A mulher de meia-idade sorrir para mim.
— Senhorita Evans, sou Amanda Petrônio, a nova empregada da casa.
— Nunca tivemos empregada.
— Agora temos.
Meu pai desce a escada e vai até a cozinha, abre a geladeira e pega uma garrafa de vinho.
— Você está bem, papai?
— Sim.
E foi isso tudo que ele me respondeu.
A parte da mudança também chegou na escola, os professores me tratavam com mais atenção, às vezes me sufocava, as pessoas me tratavam diferente. Mas só havia uma que continuava a mesma, independente do que acontecesse.
— Colombia?.
Bethâny pergunta ao ler a ficha em minha gaveta do criado mudo.
— Sim, um dos melhores cursos de enfermagem é em Colombia?
— Está pensando em me deixar?
Ela semicerra os olhos.
— Não, estou apenas vendo opções.
— Você e suas opções.
— Todo mundo tem opções.
— Opções como Bryce?
Me viro quando ela fala esse nome, arqueio uma sobrancelha e ela sorrir.
— Bryce? O quarterback do time da escola?
— Sim.
— Do que você está falando?
Paro de arrumar minhas coisas e a encaro.
— Bryce pediu para sair comigo.
— Uau, acho que isso é uma sorte, né?
— Sei que você não curte o tipo de cara que ele é.
— O tipo de cara bombado, atleta e burro?
— Anne!.
— Ok, desculpe. — Levanto a mão em redenção. — Não importa se não curto esse tipo de cara, não sou eu que irei sair com ele. Boa sorte no primeiro encontro.
— Obrigada.
Esse foi o início do frustrante namoro de Bethâny. Eu já sei que Betty teria o coração partido algum tempo depois, mas tudo bem, diário, ter o coração partido ocasionalmente nos deixa mais fortes. Teoria da minha mãe."

Passo pela porta de vidro e vou até a recepção, a loira fria me olha com reconhecimento.
— Boa tarde.
Ela fala ao tirar os olhos da ficha em suas mãos.
— Boa tarde, vim ver Anne Evans.
A loira franze os olhos, então pega o telefone e faz uma ligação.
— Jack, Jamie Stone está aqui para ver a senhorita Evans. Tudo bem ele ir? Oh sim! Tudo bem, então. Ok. Obrigada.
Ela desliga e me encara, vejo em seu crachá o nome Lavigne.

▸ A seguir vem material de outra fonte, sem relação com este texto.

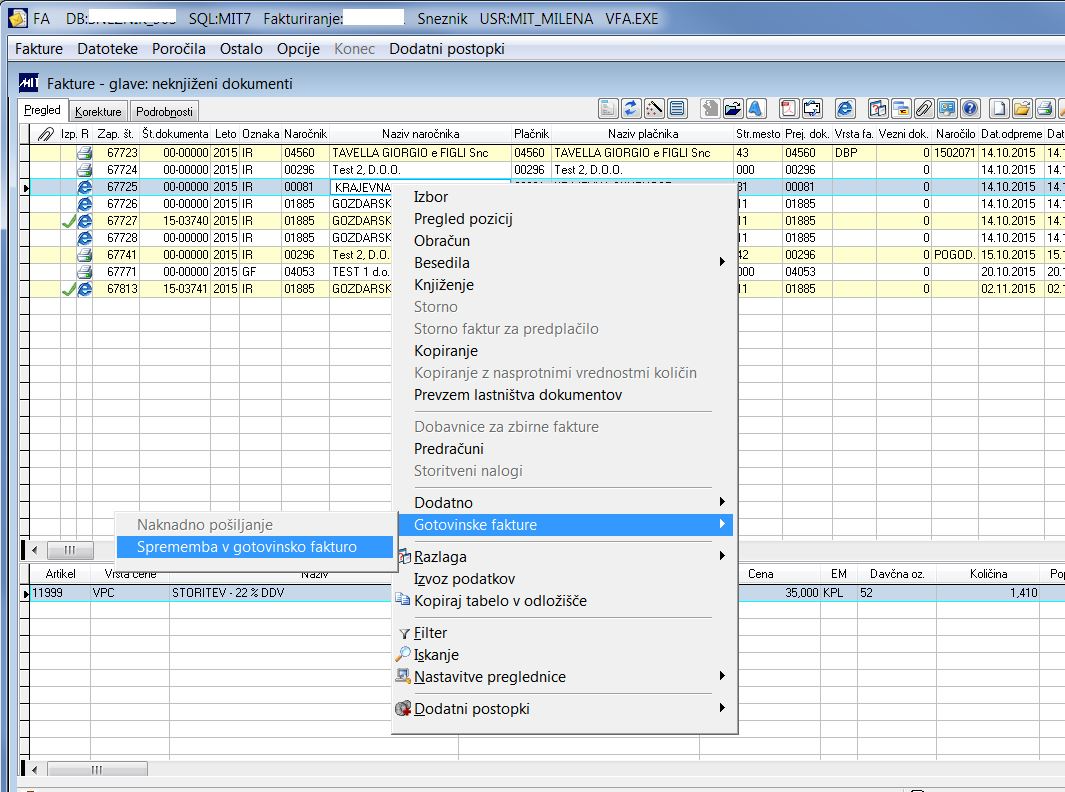Open the Poročila menu in menu bar

[x=179, y=49]
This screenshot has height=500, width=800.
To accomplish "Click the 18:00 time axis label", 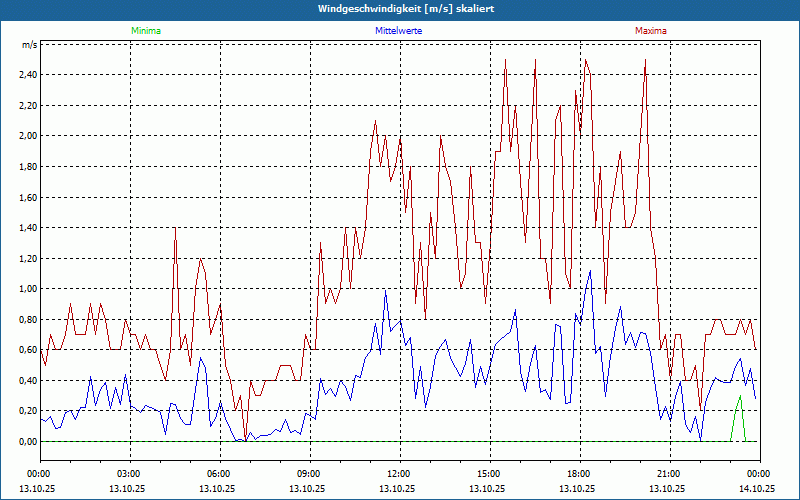I will 580,474.
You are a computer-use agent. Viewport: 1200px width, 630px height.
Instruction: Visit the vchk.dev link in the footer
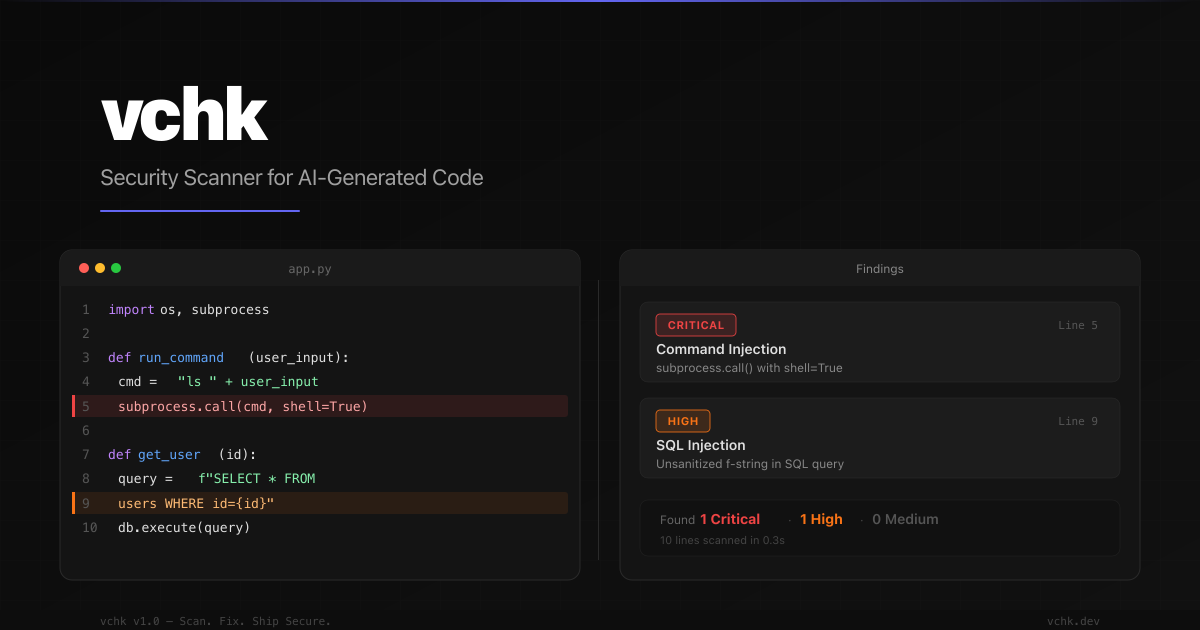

— Você pode entrar — ela faz uma cara de surpresa. — Você tem acesso livre ao quarto da paciente.
— Obrigado.
Saio andando e vou até o elevador, aperto o botão chamando, ele chega e eu entro.
Saio no andar de Anne, o último andar do hospital. A ala está vazia, em silêncio, o sol atravessa a enorme janela de vidro. Caminho até sua porta, paro quando ouço uma música clássica tocando ao som de piano, abro a porta e vejo que em uma cadeira há uma pequena caixinha de som, a música vem dela, fecho a porta e caminho até ela, me sento na cama ao seu lado, pego sua mão gelada, a acaricio.

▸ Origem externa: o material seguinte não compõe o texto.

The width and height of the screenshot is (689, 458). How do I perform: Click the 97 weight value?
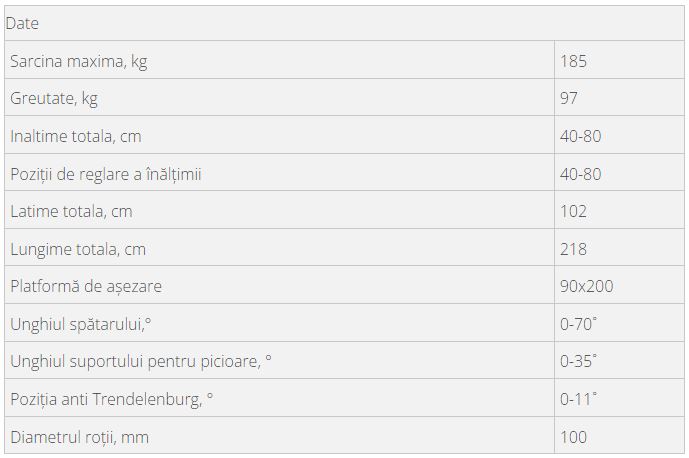tap(569, 98)
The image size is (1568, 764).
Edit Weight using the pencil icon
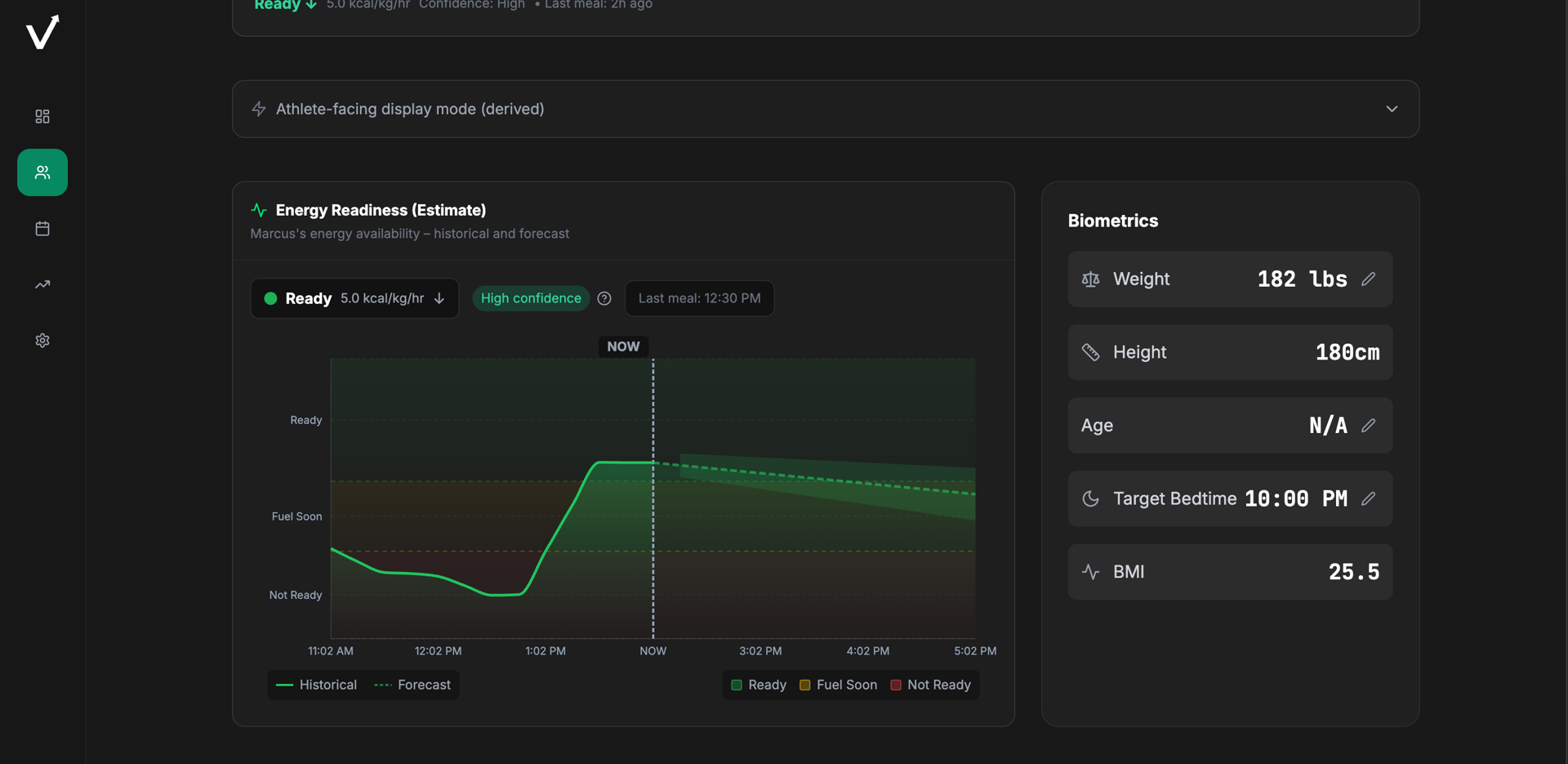coord(1368,279)
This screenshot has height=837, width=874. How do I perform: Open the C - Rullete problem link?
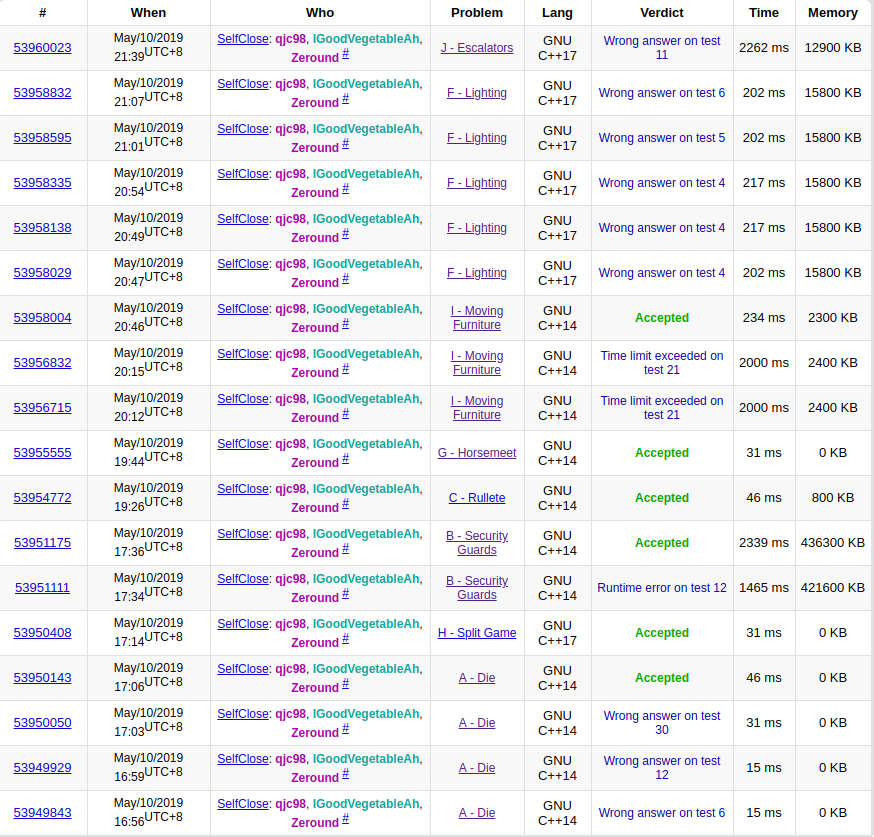(477, 498)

— Como você está? — Fico a encarar, a música preenche o quarto, deixando um clima leve. — Sua cor está melhor, eu acho.
Me levanto e abro a persiana, os raios solares invadem o quarto, trazendo vida, viro e encaro Anna, sorrio ao ver quão linda ela é, o sol lhe trouxe um ar sereno, fico estudando seu rosto, à luz do dia sua beleza se destaca. Olho pela janela e vejo um táxi parar em frente a uma cafeteria, um casal desce e entra nela, o táxi vai embora, mais adiante as pessoas atravessam no semáforo, o mundo está se movendo, pessoas vivendo suas vidas alheias às outras, pessoas que não sabem a história escondidas atrás de sorrisos.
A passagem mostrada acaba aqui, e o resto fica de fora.